**Reading text**
◇ ◇ ◇ ◇

Microplastics are raining on us at 132 pieces per metre per day

Plastic rain, plastic rain; If you know what I'm singing about up here; C'mon, raise your hand

If you are the kind of person that believes we end up in the sky when we die, then you can be pretty sure Prince is currently singing an altered song. New research from Utah State University, has revealed the extent of plastic now raining on us through storms, snow, wind and simply the air. 

The research found that 132 pieces of plastic fell per square metre every day on the study area. The cumulative count of all that plastic is more than 1,000 tons of microplastics each year - enough to make 300 million plastic water bottles, but chopped up into very small pieces. (Yes, way way more than in the pic below.)

The area surveyed was 11 national parks and wilderness areas in the western USA and the irony is that the study didn't actually set out to count plastic. It was supposed to examine how dust-laden winds supply nutrients to remote ecosystems, but after 14 months, the 11 remote weather stations where Assistant Professor Janice Brahney was collecting dust, also wound up collecting thousands of multicolored pieces of microplastic, which amounted to 4% of all particles.  Brahney said

“WE THEN CONFIRMED THROUGH 32 DIFFERENT PARTICLE SCANS THAT ROUGHLY 4% OF THE ATMOSPHERIC PARTICLES ANALYSED FROM THESE REMOTE LOCATIONS WERE SYNTHETIC POLYMERS.” 

They wondered how the microplastics got to such remote areas and using high-resolution spatial and temporal data, the researchers tested whether plastics deposited in wet versus dry conditions have distinct atmospheric life histories. And they do. 

Local urban centres and resuspension from soils or water are principal sources for larger sized wet-deposited plastics (rain and snow). Around 75% of the plastics were deposited under dry conditions and were smaller in size, the rates of deposition were related to indices that suggest longer-range or global transport.

What are microplastics?

◇ ◇ ◇ ◇

**Written request 1**
In the microplastics article, how many national parks and wilderness areas did the study survey?

◇ ◇ ◇ ◇

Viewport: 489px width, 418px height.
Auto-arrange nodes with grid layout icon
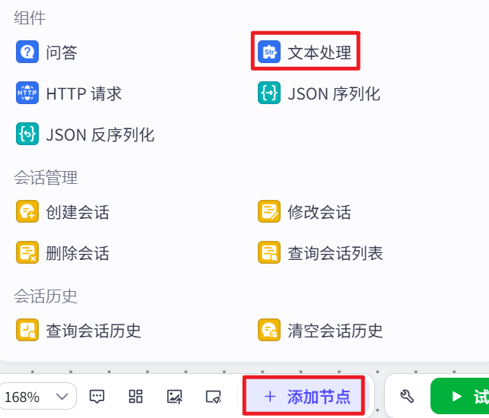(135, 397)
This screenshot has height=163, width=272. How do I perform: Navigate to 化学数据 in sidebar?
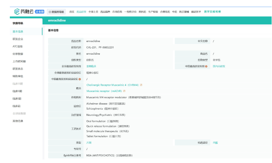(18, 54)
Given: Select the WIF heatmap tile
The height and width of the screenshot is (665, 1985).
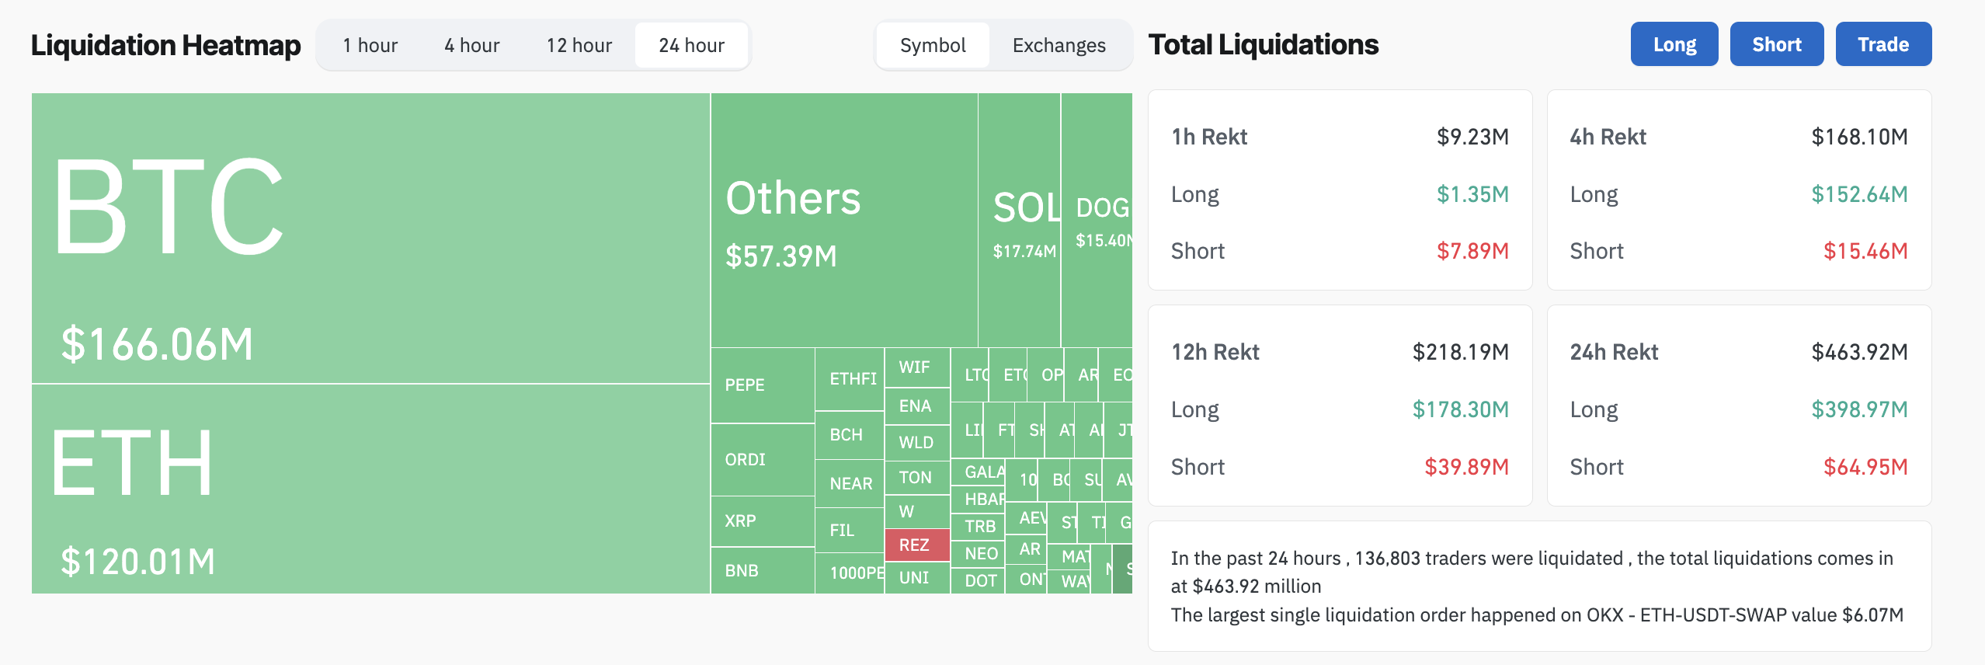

◇ ◇ ◇ ◇

**Written request 2**
Reproduce the whole listing above line for line, without the pictures.

**Written solution 1**
It surveyed 11 national parks and wilderness areas in the western USA.

**Written solution 2**
Viewport: 489px width, 418px height.
Auto-arrange nodes with grid layout icon
(135, 397)
This screenshot has height=163, width=272. How do I perform: Navigate to 化学数据 in sidebar?
(18, 54)
Given: Select the WIF heatmap tile
The height and width of the screenshot is (665, 1985).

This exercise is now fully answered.